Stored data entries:
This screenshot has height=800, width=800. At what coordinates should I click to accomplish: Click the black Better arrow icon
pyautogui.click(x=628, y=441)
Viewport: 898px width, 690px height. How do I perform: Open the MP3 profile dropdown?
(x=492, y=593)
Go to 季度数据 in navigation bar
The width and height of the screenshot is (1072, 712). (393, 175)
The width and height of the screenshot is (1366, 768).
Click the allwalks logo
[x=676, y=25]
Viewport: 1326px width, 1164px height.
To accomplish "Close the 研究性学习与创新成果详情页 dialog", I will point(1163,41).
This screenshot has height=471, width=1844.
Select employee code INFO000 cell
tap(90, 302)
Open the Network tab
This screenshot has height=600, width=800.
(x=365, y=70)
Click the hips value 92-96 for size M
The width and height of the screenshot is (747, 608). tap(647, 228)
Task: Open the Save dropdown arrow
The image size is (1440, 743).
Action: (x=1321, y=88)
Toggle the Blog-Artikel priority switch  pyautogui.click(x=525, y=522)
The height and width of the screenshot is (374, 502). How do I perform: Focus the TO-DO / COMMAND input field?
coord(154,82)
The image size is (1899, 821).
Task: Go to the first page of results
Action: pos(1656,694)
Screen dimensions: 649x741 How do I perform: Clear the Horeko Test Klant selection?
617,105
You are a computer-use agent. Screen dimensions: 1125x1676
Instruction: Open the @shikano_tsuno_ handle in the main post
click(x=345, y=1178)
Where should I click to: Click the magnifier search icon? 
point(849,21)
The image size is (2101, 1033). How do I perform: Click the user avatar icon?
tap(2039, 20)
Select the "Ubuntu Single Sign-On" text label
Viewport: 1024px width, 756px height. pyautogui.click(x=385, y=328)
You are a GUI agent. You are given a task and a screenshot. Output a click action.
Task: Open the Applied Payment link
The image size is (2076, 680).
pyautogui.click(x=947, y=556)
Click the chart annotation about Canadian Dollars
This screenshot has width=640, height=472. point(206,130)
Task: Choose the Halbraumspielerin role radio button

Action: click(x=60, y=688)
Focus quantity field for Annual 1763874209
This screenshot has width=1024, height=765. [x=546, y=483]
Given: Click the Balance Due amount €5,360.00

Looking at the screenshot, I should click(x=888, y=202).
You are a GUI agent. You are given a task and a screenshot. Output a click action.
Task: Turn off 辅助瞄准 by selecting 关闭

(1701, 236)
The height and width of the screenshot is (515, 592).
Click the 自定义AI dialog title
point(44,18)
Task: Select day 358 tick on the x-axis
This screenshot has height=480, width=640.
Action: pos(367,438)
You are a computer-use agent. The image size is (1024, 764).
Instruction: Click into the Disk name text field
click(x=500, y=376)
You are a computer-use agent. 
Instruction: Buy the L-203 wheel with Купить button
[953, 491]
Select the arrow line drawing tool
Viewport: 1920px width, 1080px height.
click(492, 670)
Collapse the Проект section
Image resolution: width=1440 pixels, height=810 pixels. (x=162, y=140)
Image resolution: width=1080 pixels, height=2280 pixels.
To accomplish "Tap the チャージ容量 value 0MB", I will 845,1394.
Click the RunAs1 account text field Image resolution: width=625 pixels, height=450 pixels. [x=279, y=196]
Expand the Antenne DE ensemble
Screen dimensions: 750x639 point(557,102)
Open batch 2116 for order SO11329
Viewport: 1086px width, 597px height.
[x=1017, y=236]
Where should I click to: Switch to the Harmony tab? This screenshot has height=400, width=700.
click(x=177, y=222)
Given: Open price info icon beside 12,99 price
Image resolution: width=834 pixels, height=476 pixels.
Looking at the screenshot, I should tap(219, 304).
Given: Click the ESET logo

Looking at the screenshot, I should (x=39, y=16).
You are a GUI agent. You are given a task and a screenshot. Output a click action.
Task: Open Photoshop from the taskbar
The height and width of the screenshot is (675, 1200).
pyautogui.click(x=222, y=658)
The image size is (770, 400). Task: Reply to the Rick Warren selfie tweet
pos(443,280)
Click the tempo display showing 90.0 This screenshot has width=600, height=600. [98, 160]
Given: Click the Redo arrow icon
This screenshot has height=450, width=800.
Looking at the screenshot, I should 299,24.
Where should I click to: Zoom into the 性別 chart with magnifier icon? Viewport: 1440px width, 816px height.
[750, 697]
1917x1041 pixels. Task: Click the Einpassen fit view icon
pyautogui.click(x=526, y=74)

• **TASK DETAILS**
Using the data above, reproduce exactly the lines from the line that contains "Select employee code INFO000 cell" through the line that contains "Task: Open the Save dropdown arrow", including both.

• **ANSWER FOR THE TASK**
Select employee code INFO000 cell
tap(90, 302)
Open the Network tab
This screenshot has height=600, width=800.
(x=365, y=70)
Click the hips value 92-96 for size M
The width and height of the screenshot is (747, 608). tap(647, 228)
Task: Open the Save dropdown arrow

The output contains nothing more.